# Grover Tuner Disassembly



## THRobinson (Jun 29, 2014)

Anyone know how to take these Grovers apart?

Button/washers are off. Read somewhere to wiggle out the shaft that the button screws to, but not sure which direction... not working in either and don't want to apply too much force.

Also read some people have them apart, and some say the dome back has a special washer so if you pop it off, it'll probably ruin it or at least will need a new washer.

Anyone ever have these apart? any advice?


----------



## Latole (Aug 11, 2020)

Google ; grover tuner disassembly






Another Grover Rotomatic exploded:


I'll admit I have too much time on my hands, but I thought this info might be of interest to some here anyhow so I'm posting it. I love Grover tuners. I love the way they look, I love the way they feel, & I love the way they work. So when I bought my '96 Std. the first thing I did was install...



www.lespaulforum.com


----------



## Paul Running (Apr 12, 2020)

Curiosity or are you planning an overhaul? I have a used set myself. Some have minor play in them, probably a result of the gear mesh tolerance. They are heavy duty type IMO...fair bit of mass to them. I have not disassembled any yet but I will be interested in your discoveries such as the extent of lubrication and ability to improve the gear mesh.


----------



## THRobinson (Jun 29, 2014)

Latole said:


> Google ; grover tuner disassembly


Always someone who replies with "Google it"

I saw that thread, and it shows an exploded view but now how to disassemble. The rest is about basically the different versions of tuners they made over the years.

@Paul Running I was hoping to. They work quite well, but look a total mess so taking them apart to clean/polish best I can. Usually I'm dealing with open back tuners on old Teisco type guitars, which are easier for sure. I take them apart, toss them in the sonic cleaner and use the dremel to polish every nook-n-cranny. I like being thorough (thanks OCD). Figured these were 30yrs old, just pop the back off, take apart, clean and use superlube grease inside. 

Problem as I mentioned is I've seen some mentions (because I Googled "grover tuner disassembly") that you pop the back off and continue to dismantle, and some that say you work the threaded shaft out first.... another saying once the back is off it may not go back on... so... not sure if should even try or leave as-is because currently working.


----------



## Latole (Aug 11, 2020)

THRobinson said:


> Always someone who replies with "Google it"
> 
> . They work quite well, but look a total mess so taking them apart to clean/polish best I can.


Tuners work ! : just clean outside, IMO the are not intended to be opened.

Wait fews more days or weeks, some tuner experts may see your post.

I have alway good answers with Google.
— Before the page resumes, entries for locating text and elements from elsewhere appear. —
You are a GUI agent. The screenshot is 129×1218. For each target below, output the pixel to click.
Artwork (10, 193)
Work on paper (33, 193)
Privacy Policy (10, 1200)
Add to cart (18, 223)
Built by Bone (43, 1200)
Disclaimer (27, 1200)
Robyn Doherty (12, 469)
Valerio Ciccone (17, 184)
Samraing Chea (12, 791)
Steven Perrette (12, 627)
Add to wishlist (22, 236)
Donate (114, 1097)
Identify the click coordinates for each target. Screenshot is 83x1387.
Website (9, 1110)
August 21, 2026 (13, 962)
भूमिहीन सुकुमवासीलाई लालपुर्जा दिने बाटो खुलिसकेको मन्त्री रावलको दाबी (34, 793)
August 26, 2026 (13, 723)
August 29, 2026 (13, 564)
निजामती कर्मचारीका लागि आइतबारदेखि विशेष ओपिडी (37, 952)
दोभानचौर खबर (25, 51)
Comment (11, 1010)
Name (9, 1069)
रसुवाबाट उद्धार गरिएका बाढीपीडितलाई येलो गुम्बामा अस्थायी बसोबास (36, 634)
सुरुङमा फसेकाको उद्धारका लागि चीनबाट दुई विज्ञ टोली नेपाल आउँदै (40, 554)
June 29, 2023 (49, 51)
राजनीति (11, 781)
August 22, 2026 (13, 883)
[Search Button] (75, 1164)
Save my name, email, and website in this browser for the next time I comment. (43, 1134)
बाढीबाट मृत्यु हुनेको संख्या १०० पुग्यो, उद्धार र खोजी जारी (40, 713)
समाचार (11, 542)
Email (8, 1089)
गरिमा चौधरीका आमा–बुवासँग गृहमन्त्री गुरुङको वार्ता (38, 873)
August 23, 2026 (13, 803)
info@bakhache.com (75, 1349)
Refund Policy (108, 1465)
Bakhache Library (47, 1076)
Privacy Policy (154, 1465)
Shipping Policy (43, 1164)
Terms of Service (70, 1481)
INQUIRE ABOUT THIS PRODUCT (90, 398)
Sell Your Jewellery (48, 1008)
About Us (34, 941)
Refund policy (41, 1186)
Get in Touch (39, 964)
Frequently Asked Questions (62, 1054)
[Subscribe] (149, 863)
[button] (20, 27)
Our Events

For 1,000 questions, I ask one time on forums

How to ;


----------



## tomee2 (Feb 27, 2017)

You probably have to rotate the button shaft clockwise to get it out. But I'd personally stop there - get some good grease inside, and reassemble. Clean the outside, and especially keep grease or oil off the string post.


----------



## Rollin Hand (Jul 12, 2012)

Just take them off the guitar and shine them up. No sense fixing what ain't broke.


----------